Someone outside the organisation

In some cases, you may prefer to ask someone outside your business to carry out the investigation. In cases concerning bullying, harassment or fraud, this is often the approach taken where resources allow.

HR practitioners, lawyers and other professionals familiar with taking an investigatory role can undertake the investigation on your behalf. Usually they limit their role to findings of fact – leaving you with the decision what disciplinary action, if any, should follow based on their findings.

The merit of this approach is that the person investigating the issues should be bias-free. The parties involved may be more willing to trust the investigator and feel as though their points of view are being taken into account.

Yet, because there is an additional cost to engaging someone from outside your organisation, you may elect to only go external in cases where:

  • the nature of the misconduct has caused a greater degree of tension between the parties; or
  • the seriousness of the alleged misbehaviour may call for a greater degree of impartiality.
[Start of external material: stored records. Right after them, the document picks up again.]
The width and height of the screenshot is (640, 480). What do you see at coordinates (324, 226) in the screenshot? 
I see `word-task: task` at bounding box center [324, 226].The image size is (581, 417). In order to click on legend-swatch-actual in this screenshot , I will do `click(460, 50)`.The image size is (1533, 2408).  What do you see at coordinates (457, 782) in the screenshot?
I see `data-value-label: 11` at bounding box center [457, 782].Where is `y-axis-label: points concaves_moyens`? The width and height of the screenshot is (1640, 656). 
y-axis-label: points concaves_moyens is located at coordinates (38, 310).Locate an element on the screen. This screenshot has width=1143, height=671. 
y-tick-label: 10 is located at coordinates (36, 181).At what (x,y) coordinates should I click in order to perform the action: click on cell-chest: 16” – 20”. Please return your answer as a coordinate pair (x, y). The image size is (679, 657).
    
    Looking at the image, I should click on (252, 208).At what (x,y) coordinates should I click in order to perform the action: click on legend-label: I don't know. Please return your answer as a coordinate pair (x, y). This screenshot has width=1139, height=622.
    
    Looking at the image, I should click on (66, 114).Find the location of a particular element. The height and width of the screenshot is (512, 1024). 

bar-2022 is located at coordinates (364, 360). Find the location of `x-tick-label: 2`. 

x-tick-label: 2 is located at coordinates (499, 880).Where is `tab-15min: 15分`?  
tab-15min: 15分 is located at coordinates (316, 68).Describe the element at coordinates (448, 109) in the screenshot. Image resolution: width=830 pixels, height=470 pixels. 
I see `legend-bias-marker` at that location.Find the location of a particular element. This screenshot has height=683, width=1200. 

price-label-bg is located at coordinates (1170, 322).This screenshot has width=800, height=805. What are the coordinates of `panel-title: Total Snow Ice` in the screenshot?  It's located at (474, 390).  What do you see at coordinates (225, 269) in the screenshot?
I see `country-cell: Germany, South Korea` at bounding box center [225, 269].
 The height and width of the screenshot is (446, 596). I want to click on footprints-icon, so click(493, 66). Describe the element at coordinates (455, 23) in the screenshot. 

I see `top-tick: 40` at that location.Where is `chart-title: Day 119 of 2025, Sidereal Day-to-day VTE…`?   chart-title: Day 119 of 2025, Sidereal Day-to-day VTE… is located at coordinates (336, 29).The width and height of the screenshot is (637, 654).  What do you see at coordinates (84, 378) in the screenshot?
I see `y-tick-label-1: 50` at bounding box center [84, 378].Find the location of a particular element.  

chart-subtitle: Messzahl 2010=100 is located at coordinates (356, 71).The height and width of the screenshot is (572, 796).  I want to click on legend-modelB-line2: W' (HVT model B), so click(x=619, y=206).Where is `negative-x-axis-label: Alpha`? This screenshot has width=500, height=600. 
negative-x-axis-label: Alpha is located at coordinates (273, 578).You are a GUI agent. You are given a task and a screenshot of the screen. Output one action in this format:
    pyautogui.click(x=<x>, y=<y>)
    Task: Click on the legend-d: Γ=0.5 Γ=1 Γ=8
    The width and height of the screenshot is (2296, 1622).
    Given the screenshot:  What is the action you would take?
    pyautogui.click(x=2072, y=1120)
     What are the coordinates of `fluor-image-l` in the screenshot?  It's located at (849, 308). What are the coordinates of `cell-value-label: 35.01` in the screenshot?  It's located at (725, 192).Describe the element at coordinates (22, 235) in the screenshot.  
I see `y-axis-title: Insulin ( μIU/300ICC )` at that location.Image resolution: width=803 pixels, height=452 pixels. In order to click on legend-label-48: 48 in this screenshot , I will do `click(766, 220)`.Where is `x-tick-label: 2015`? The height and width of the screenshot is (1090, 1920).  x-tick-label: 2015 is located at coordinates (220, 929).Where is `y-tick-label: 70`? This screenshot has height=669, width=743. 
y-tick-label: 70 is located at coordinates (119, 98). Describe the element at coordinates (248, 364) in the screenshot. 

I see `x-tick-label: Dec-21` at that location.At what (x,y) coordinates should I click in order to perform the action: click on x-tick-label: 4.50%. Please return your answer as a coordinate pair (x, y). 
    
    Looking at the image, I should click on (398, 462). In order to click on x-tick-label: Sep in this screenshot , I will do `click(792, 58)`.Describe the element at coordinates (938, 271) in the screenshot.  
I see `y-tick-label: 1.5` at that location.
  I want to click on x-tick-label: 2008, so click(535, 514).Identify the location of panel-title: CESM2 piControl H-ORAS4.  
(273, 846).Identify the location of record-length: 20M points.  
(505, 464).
The right person to investigate a matter will depend on the circumstances. Sometimes, to avoid even the appearance of potential bias, you will want to get someone external to your organisation to carry out that investigation.

On the other hand, the law takes into account the resources at your disposal. It is not inherently unlawful to investigate a matter yourself, even if you are closely connected to the events.

The key factor in every case is that you have to be able to demonstrate you have carried out the investigation in a fair way, without prejudging whether the employee has in fact done wrong.